Wakil Ketua Komisi XI, Dolfie Othniel Frederic Palit, menyoroti penambahan dana pemerintah ke perbankan sebesar Rp200 triliun sebagai beban tambahan, mengingat tingginya angka undisbursed loan yang mencapai Rp2.300 triliun per Juni 2025. Dana tersebut, yang dialokasikan pada Jumat (12/9/2025) oleh Menteri Keuangan Purbaya Yudhi Sadewa, dibagikan ke BRI, BNI, Bank Mandiri (masing-masing Rp55 triliun), BTN (Rp25 triliun), dan BSI (Rp10 triliun), ditujukan untuk mendorong pertumbuhan sektor riil.

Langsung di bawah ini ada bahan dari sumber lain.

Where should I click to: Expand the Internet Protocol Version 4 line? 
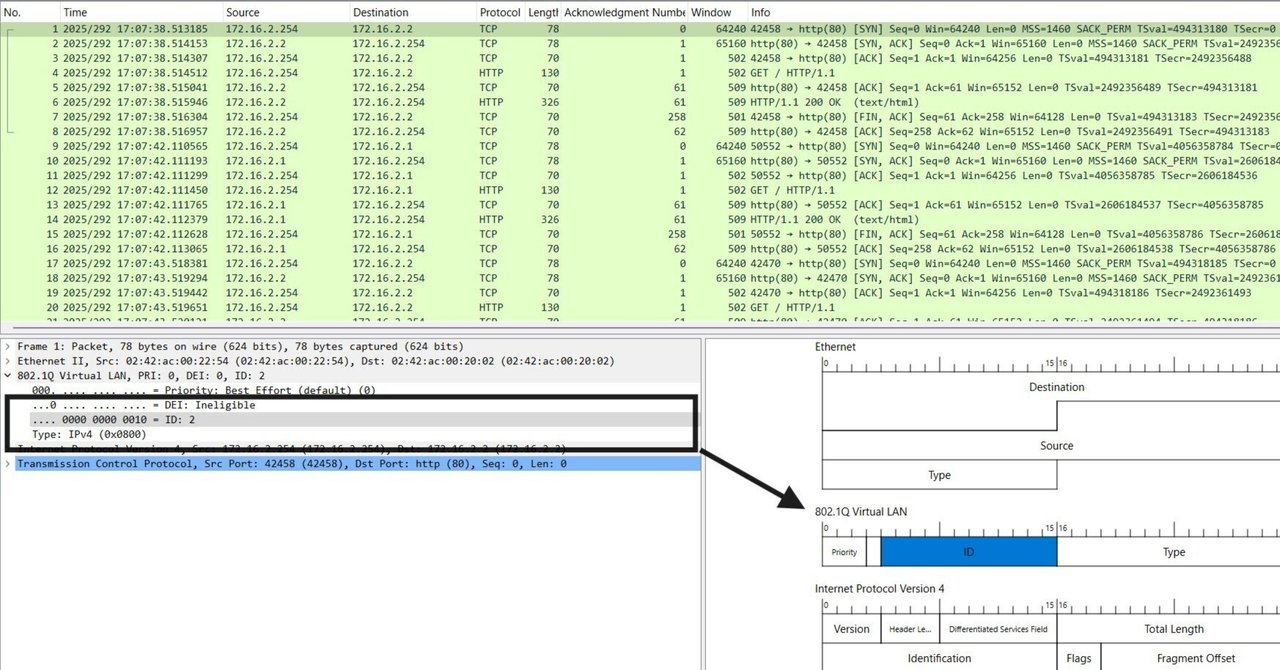tap(8, 448)
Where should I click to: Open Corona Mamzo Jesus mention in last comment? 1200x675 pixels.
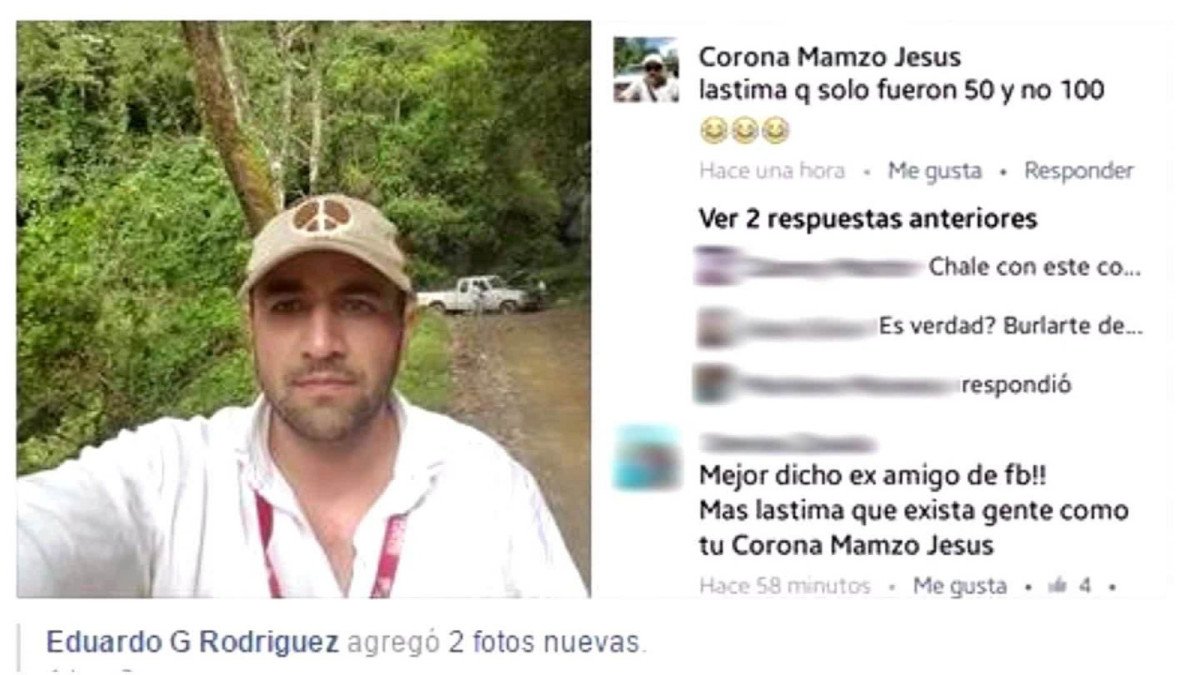(x=863, y=546)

Dolfie mengungkapkan kekhawatirannya: “Rp2.000 triliun belum bisa dimaksimalkan, masuk lagi Rp200 triliun, malah bikin beban.” Namun, Kepala Eksekutif Pengawas Perbankan OJK, Dian Ediana Rae, menjelaskan bahwa pencairan kredit sangat bergantung pada kondisi makro ekonomi, kebutuhan debitur, dan siklus bisnis. Dia memperkirakan percepatan realisasi kredit akan terjadi pada kuartal IV, sejalan dengan tren historis peningkatan permintaan kredit menjelang akhir tahun.
Ringkasan
Kredit macet di Indonesia mencapai Rp2.372,11 triliun pada Agustus 2025, atau 22,71% dari total plafon kredit. Pertumbuhan undisbursed loan (kredit yang belum dicairkan) di bank BUMN paling tinggi, mencapai 20,90% YoY per Juni 2025, disebabkan oleh lemahnya iklim usaha pasca pandemi dan suku bunga kredit yang tinggi. Kondisi ini membuat pelaku usaha bersikap wait and see, sehingga memperlambat pencairan kredit.

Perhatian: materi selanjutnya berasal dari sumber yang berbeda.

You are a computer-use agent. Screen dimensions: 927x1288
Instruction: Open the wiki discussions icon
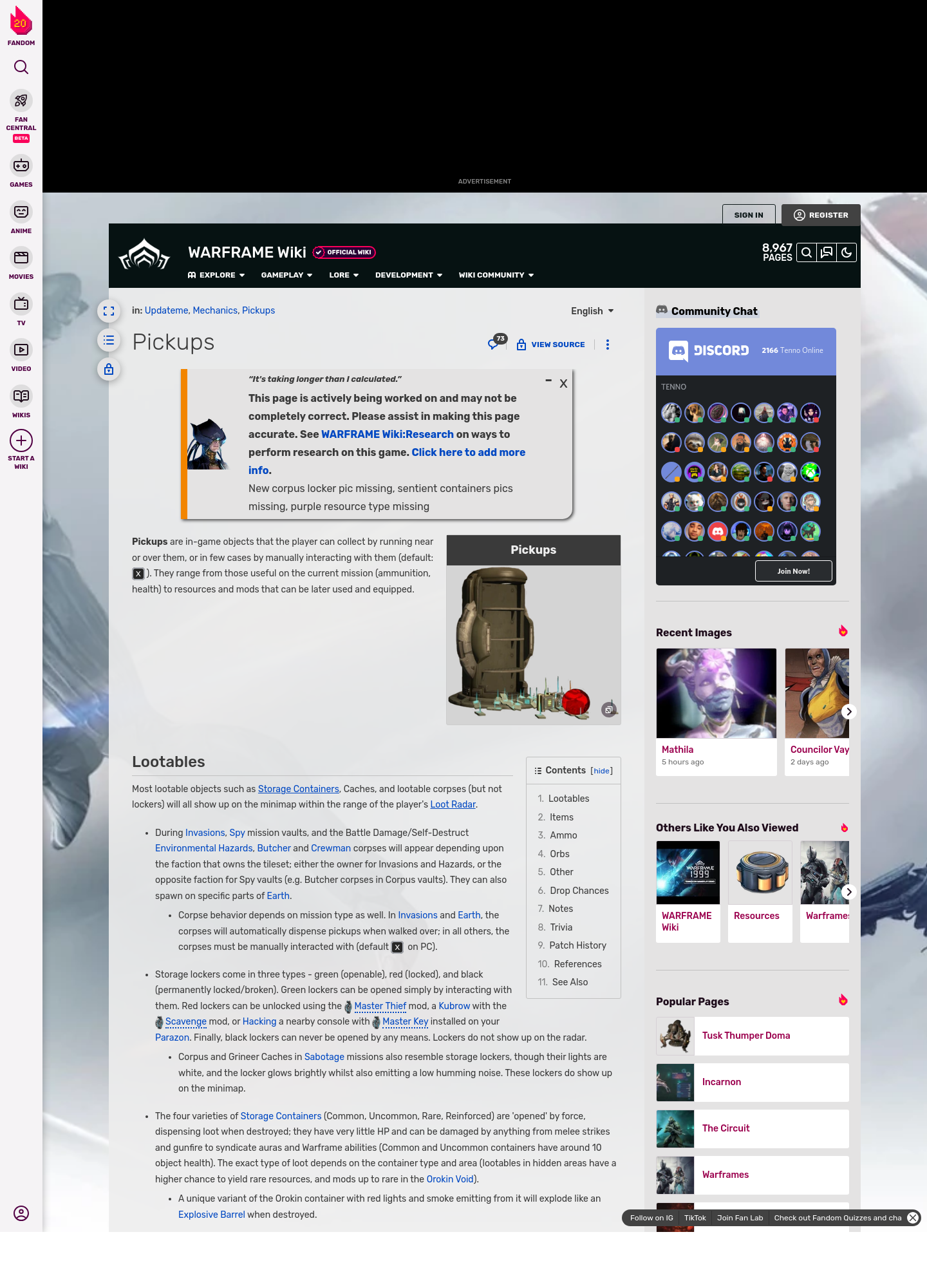[x=827, y=253]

Pemerintah telah memberikan tambahan dana Rp200 triliun kepada beberapa bank BUMN untuk mendorong pertumbuhan sektor riil. Namun, Wakil Ketua Komisi XI DPR RI mengungkapkan kekhawatirannya karena dana tersebut dianggap menambah beban mengingat tingginya angka kredit macet. OJK memperkirakan percepatan realisasi kredit akan terjadi pada kuartal IV 2025.